Au terme, le dernier plan reprend et inverse le premier. Laura est étendue sur le dos, le drap du lit remonté jusqu’à ses épaules ; elle ne tarde plus à se réveiller, mais est entrée dans la mort ; elle ne rechigne plus à se projeter dans l’avenir, mais vient de solder ses comptes, de rejoindre l’élan et le mystère de son enfance. La boucle semble bouclée [6] ; l’énigme demeure pourtant de savoir quel mystère sous-tend l’apparition de tant de beauté au milieu d’un tel gâchis, quelle lumière (comme le suggère le souvenir initial qui ne sera dévoilé qu’à la fin) peut surgir à nouveau après que l’innocence aura été confrontée aux ténèbres.
P. Denis DUPONT-FAUVILLE
31 juillet 2018
[1] À cet égard, le fait qu’il ne soit distribué en France que 57 ans après sa sortie augmente encore le choc. Dommage que Nicolò Ferrari, son réalisateur, n’ait pas à l’époque rencontré le succès qui lui aurait permis de poursuivre son sillon.
[2] Vérone n’est pas Rome, la côte n’est pas napolitaine : réalité moins brillante que dans les clichés traditionnels, mais pas moins décapante.

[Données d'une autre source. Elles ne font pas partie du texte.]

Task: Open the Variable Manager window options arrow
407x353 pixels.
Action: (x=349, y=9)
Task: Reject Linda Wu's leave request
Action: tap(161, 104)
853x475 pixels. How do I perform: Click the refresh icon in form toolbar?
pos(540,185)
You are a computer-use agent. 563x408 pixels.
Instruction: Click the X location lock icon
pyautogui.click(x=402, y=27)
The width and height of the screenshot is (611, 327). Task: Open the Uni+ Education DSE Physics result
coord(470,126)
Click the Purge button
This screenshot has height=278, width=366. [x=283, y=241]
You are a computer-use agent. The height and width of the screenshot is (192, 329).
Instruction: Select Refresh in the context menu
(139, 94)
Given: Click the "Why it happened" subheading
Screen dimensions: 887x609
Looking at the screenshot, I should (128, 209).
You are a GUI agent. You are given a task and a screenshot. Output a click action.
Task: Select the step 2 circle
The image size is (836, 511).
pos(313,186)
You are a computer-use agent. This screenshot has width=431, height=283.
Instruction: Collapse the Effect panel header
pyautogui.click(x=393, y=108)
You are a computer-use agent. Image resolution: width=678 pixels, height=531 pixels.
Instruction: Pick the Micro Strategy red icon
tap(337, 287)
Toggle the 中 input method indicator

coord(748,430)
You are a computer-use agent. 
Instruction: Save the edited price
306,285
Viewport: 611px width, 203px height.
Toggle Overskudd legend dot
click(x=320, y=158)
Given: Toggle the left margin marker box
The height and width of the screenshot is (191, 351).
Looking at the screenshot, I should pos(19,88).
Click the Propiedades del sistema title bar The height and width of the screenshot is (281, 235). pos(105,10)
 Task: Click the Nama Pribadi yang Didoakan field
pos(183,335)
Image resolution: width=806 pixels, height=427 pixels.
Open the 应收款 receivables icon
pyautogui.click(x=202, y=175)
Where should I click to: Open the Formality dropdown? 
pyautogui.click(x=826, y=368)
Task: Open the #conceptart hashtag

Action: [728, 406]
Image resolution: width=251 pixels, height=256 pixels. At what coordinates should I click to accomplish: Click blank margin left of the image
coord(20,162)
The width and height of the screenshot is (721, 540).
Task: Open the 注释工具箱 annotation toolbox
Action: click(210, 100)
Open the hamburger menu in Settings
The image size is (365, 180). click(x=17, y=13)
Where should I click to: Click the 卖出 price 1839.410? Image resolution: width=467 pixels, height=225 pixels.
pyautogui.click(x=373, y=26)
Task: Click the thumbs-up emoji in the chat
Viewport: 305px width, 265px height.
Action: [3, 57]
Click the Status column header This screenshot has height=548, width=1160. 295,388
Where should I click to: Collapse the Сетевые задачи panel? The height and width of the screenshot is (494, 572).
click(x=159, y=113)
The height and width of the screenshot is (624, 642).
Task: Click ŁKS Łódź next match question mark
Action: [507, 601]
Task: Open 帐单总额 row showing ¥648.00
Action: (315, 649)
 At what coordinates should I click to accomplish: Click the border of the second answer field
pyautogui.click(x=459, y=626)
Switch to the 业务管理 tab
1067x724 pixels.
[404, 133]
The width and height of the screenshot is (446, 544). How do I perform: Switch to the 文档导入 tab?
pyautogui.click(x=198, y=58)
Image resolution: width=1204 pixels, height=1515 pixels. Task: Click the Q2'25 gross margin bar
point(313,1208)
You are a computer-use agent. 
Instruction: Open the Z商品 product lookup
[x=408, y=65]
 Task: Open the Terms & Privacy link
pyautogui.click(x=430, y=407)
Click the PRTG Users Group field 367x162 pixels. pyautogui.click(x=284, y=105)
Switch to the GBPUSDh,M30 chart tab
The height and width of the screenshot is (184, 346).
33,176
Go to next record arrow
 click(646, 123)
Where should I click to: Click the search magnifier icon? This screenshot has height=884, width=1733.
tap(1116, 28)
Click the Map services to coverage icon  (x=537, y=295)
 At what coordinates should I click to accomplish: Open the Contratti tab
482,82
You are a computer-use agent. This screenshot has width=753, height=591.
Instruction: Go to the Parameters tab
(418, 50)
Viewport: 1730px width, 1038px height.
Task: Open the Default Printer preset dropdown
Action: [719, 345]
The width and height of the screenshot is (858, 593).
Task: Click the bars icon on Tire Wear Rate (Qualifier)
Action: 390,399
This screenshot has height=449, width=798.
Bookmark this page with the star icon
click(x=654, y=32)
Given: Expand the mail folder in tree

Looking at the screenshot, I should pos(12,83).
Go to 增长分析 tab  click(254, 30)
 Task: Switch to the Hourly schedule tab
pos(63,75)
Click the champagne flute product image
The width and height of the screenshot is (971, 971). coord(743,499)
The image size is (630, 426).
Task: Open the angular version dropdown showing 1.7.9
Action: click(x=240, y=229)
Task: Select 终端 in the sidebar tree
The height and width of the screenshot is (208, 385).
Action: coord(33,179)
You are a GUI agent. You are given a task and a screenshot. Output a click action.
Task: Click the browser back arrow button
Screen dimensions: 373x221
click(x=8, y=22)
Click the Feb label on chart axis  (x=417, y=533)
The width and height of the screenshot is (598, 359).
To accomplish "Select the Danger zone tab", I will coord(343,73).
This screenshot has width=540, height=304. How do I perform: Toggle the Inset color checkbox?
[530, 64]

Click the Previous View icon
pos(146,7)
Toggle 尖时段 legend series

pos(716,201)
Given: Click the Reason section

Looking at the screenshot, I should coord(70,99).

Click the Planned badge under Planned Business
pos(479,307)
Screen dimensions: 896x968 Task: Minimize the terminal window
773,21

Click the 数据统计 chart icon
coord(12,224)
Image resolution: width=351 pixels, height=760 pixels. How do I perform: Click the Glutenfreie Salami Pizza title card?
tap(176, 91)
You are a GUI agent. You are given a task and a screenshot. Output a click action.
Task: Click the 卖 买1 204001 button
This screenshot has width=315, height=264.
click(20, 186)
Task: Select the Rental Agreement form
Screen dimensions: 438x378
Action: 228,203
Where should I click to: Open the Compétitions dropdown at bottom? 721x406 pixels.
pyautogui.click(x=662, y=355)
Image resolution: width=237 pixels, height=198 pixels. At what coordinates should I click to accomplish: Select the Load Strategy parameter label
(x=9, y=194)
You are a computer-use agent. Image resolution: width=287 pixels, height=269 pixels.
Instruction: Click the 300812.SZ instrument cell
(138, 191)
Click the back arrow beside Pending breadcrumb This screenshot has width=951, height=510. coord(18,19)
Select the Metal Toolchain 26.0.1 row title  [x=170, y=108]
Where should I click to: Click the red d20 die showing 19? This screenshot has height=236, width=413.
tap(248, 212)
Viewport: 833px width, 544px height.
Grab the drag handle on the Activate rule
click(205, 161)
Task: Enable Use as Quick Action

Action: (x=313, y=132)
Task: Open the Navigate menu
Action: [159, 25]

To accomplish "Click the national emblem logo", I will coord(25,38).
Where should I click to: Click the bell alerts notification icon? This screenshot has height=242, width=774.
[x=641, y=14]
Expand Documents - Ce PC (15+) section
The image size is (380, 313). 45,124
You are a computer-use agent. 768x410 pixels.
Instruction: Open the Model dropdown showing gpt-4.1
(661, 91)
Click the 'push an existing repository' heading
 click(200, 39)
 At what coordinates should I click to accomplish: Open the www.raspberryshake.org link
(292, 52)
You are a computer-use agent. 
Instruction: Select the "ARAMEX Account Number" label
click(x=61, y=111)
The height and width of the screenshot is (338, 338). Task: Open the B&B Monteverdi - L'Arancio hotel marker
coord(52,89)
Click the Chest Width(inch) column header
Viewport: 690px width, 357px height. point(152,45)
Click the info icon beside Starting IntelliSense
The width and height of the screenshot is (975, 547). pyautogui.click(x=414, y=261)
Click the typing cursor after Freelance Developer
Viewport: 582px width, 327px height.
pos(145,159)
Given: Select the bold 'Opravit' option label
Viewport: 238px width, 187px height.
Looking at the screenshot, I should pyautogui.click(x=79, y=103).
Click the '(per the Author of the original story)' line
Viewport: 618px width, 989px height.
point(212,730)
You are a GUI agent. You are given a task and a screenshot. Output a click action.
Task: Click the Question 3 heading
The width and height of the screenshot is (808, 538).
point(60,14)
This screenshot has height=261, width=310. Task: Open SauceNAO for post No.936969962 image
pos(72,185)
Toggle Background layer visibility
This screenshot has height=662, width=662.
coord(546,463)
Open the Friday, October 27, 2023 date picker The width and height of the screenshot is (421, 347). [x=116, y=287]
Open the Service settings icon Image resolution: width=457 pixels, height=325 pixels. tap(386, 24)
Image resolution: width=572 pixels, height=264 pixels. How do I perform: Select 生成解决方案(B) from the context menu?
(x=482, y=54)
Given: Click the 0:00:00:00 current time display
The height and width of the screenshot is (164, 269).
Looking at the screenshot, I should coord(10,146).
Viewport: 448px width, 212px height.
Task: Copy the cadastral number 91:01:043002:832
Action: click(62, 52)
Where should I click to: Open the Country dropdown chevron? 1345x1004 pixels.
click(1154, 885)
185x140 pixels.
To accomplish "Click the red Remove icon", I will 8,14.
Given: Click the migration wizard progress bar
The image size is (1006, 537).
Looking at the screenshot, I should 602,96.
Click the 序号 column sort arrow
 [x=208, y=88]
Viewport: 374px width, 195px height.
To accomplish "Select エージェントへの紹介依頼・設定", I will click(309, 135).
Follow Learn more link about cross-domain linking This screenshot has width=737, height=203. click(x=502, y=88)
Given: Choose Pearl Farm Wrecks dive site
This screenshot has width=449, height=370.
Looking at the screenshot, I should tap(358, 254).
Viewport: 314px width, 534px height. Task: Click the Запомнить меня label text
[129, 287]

[3] Le mot « convenances » recouvrant aussi bien les normes sociales : ainsi le film livre-t-il par exemple une méditation sans compromis sur la maternité comme « passage obligé » de l’épanouissement féminin.
[4] Loin d’être une concession aux habitudes italiennes, la scène avec le prêtre nous semble au contraire d’une extrême audace. Il est d’ailleurs significatif que les autorités religieuses de l’époque se soient opposées au film à sa sortie, ce qui montre pour le moins que la séquence ne pouvait prétendre les satisfaire.
[5] Telle résonne ici la question du passage à l’âge adulte : comment s’abandonner quand tous vous abandonnent ?
[6] Petite enfance, seuil de l’âge adulte, questions de l’âge mûr : le portrait de femme est ici complet.